[Stored dataset items]
+++

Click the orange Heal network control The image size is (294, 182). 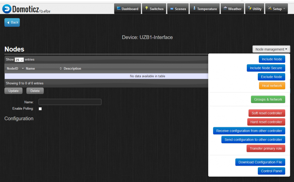click(x=272, y=86)
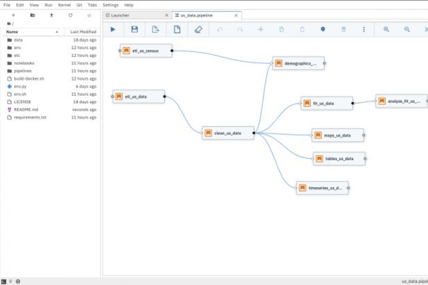Toggle the Name column sort order
Viewport: 428px width, 285px height.
point(12,32)
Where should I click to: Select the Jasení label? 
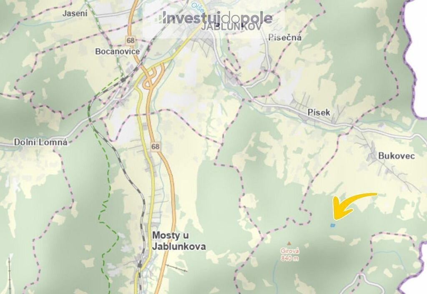coord(75,13)
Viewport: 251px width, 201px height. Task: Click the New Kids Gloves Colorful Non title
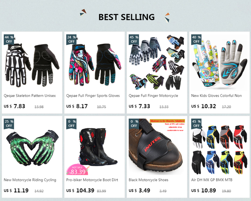tap(216, 96)
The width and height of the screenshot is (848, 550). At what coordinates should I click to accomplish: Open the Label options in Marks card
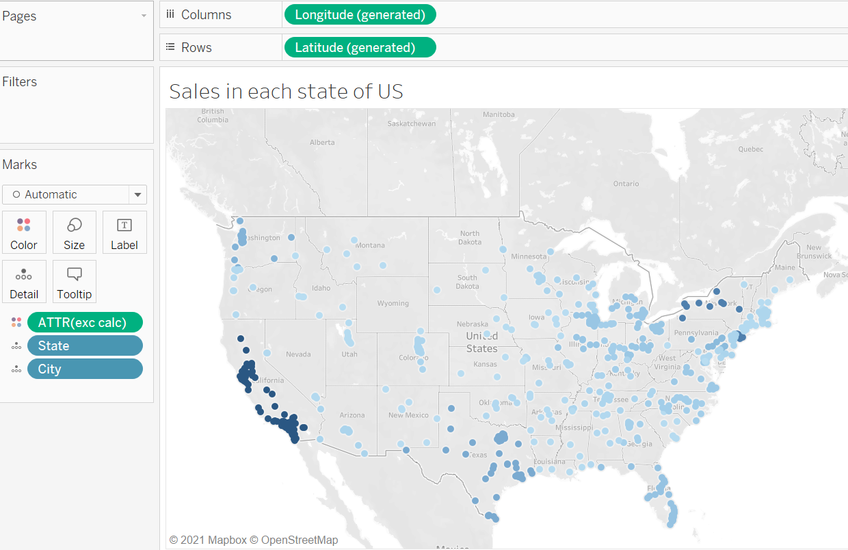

+++

• [What you will do]
Reproduce, with no pictures, the lines from the one containing "Viewport: 251px width, 201px" to the end of the records above, exactly and inclusively.

• [Exercise solution]
Viewport: 251px width, 201px height. Task: Click the New Kids Gloves Colorful Non title
tap(216, 96)
The width and height of the screenshot is (848, 550). At what coordinates should I click to accomplish: Open the Label options in Marks card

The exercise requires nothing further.